The cancer category, which for the last several years has commanded the highest ad dollar total among all specialty journal segments, waned along with most of professional media in 2009. Publishers say factors like the economy and uncertainty due to M&A activity and healthcare reform are behind the decline in ad sales/pages.

For the first 10 months of the year, the amount spent on display ads in cancer-related titles overall had declined to $32 million from $36.5 million, a 12.5% drop, according to PERQ/HCI. Ad pages were down 9.8% over the same span.

Dan Kim, president and publisher of Elsevier Oncology, attributed the drop in oncology advertising to “a feeling in pharma and broadly in healthcare…that all of a sudden the margin in healthcare will shrunk due to reform.” Community Oncology, one of three cancer-related titles published by Elsevier’s International Medical News Group, was down nearly $400,000 in ad sales compared to the first 10 months of 2008—a 39% decline, PERQ/HCI data show.

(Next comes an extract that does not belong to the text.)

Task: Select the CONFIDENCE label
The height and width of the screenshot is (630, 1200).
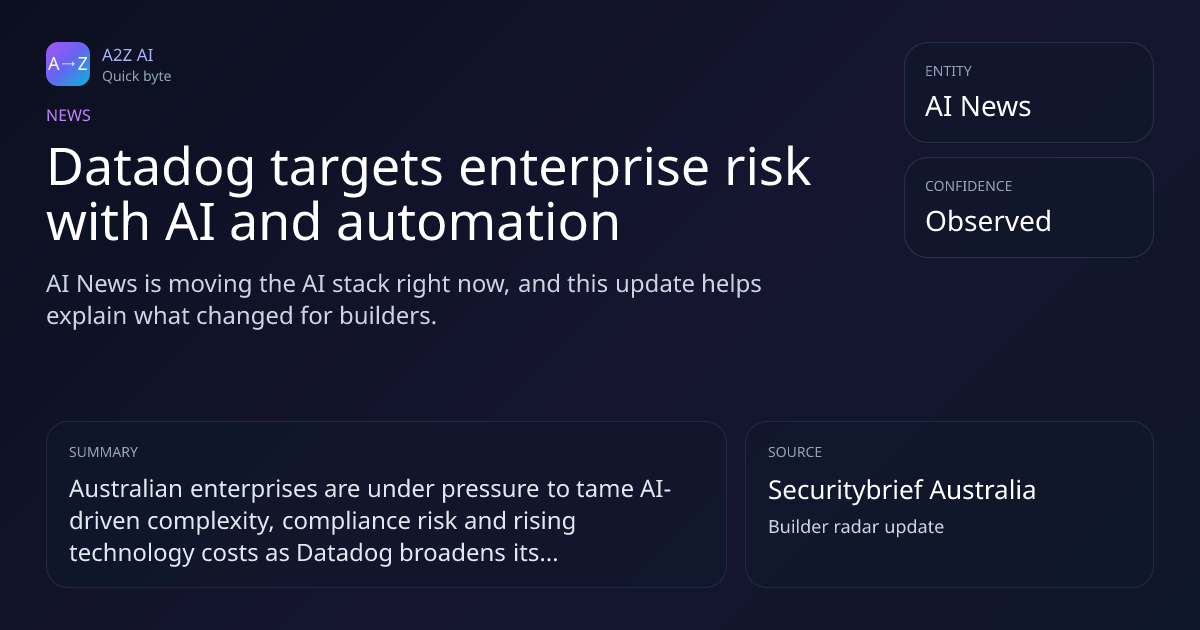Action: tap(968, 186)
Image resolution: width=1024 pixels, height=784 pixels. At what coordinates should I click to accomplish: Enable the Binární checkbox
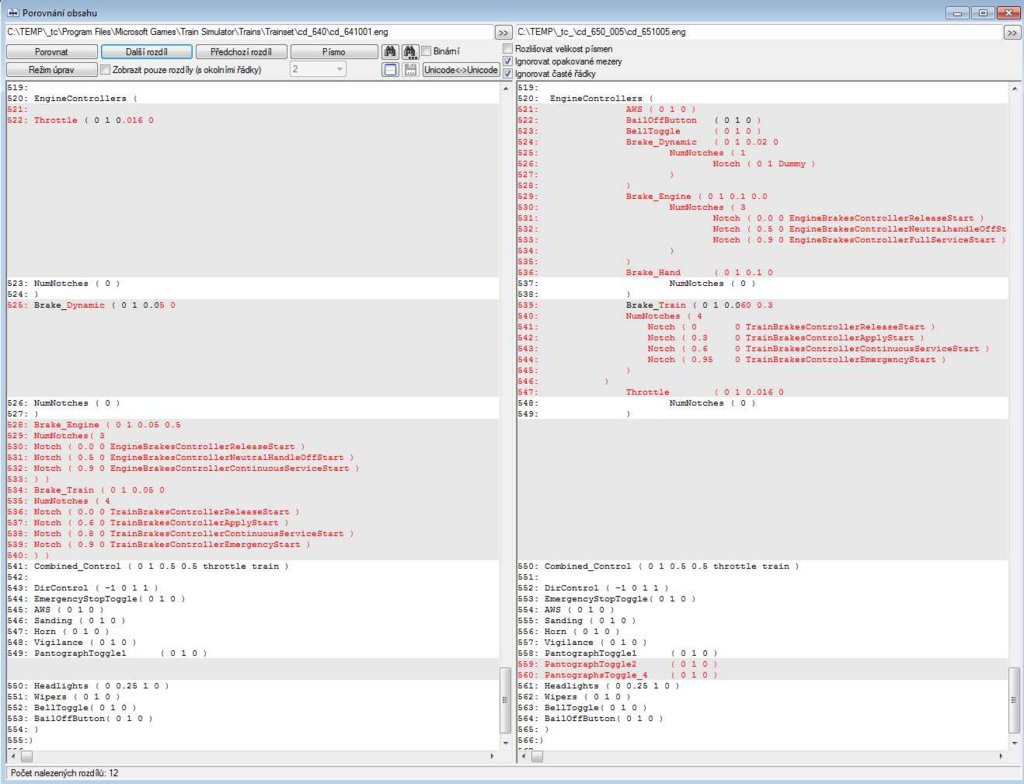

Significant declines are prevalent across the category. As of October, the Journal of Oncology (JCO), the largest cancer journal by sales, is down 11% in dollars and nearly 16% in pages vs. the first 10 months of 2008, according to figures cited by its publisher.

“We speculate that several factors may be contributing to this decrease in advertising including aging products with reduced marketing budgets, slow delivery of new products to market and the general downturn in the US economy,” a JCO official told MM&M.

Some publishers have bucked the trend, however, stats suggest the oncology segment may be losing some of its dominance: it posted less than $30 million in ad sales YTD September vs. about $34 million YTD September 2008.

The decline in oncology is significant considering that, at least since 2007, the category has commanded the highest ad dollar total among all specialties. This year the next closest segment, cardiology, has only half of oncology’s sales volume.

M&A activity, Kim said, has prompted some pharma companies to defer ad spending until next year in anticipation of management-structure changes. Kim cited the “risky nature of R&D” as another factor.

Indeed, the second half of the decade has not matched the first in terms of innovation. That’s not for a lack of effort.

“On the brighter side,” Kim said, “when you look at any other therapeutic area, oncology stands alone in terms of new products and promise and the future pipeline being as aggressive or robust as it could be.” Some publishers think that that promise may start to pay off again and that the oncology sector is poised to rebound.

“While 2009 started off slowly, we have observed a turnaround in the last quarter driven largely by new product launches,” the JCO official added. “With these launches, JCO is seeing an increase in the size of the ad units, which is a reversal of the trend in recent years. We are hopeful that professional ad support will trend upward in 2010.”

Kim also said he believes cancer journals may have ridden out a period of marketer indecision due to pending pharma reorganizations. Now that the Pfizer/Wyeth and Merck/Schering-Plough mergers are complete, “We kind of know where things are more than before.”